Source data:
-----

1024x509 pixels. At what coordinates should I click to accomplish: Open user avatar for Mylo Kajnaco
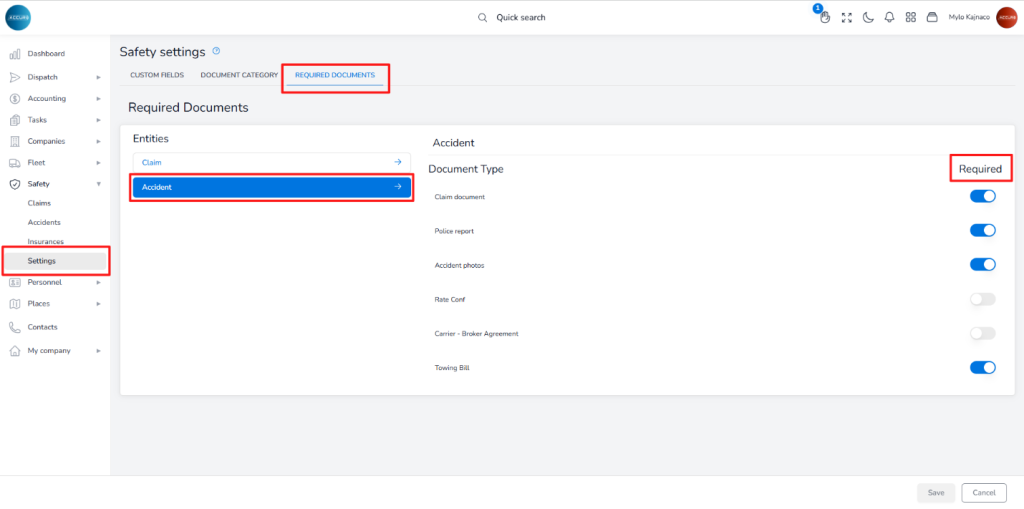tap(1005, 17)
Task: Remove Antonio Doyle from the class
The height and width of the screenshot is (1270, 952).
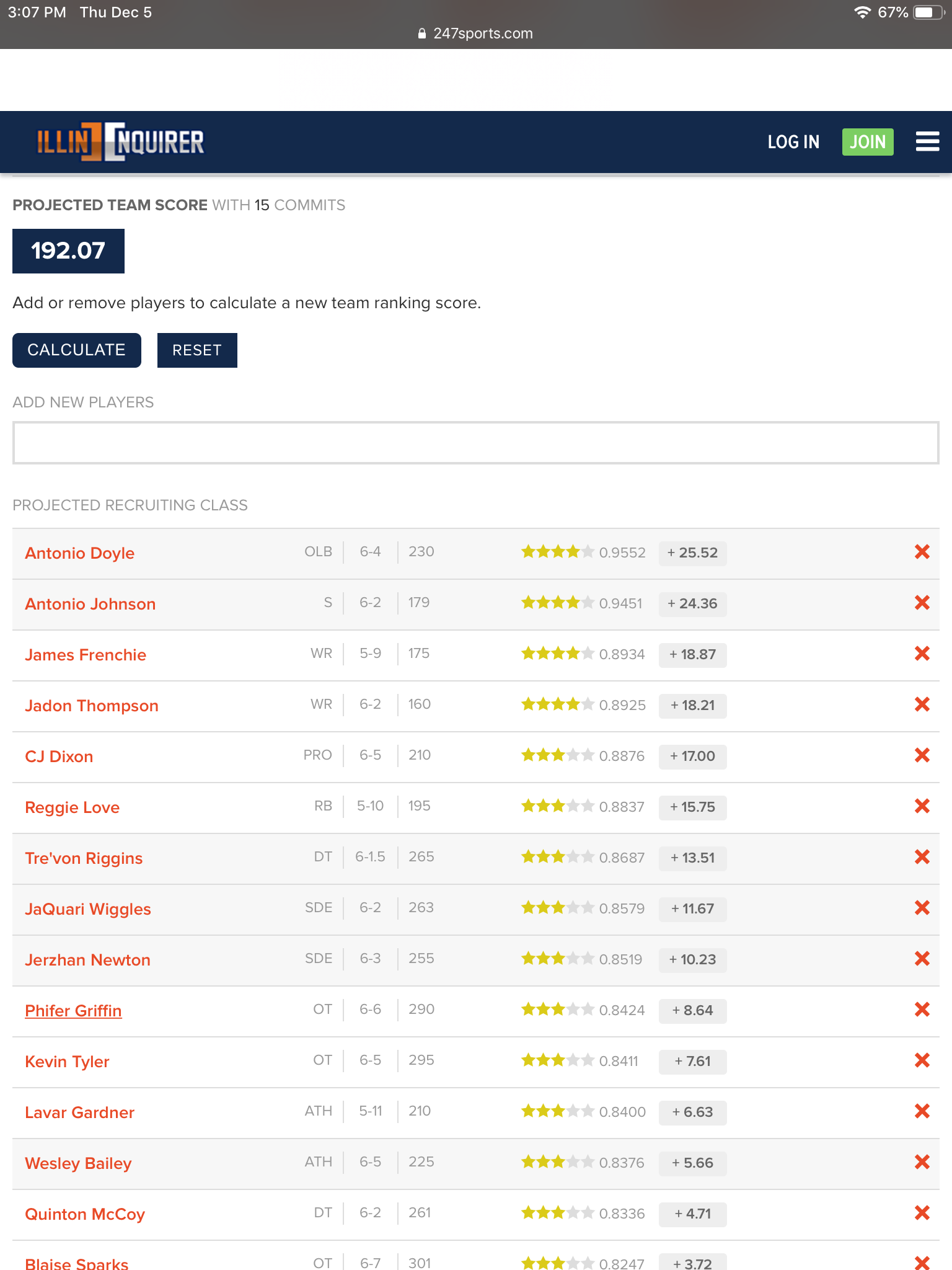Action: click(922, 552)
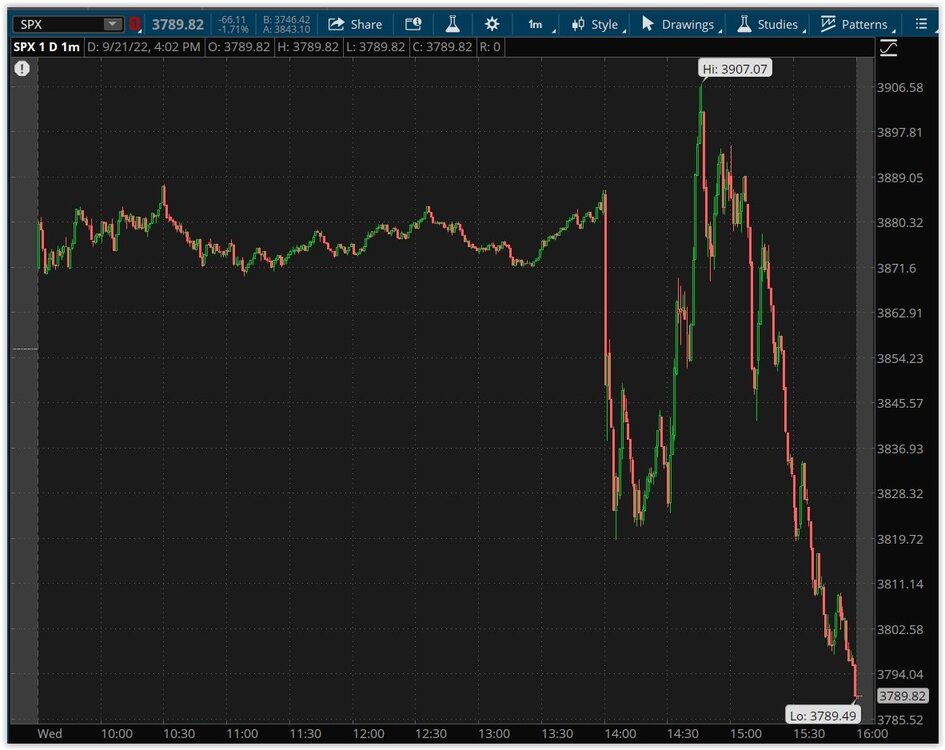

-----

Work instruction:
Would you retype the lines from the line containing "The height and" to the final line of the entries above, exactly as given and without pictures?

Exercise output:
The height and width of the screenshot is (1270, 952).
Action: click(922, 552)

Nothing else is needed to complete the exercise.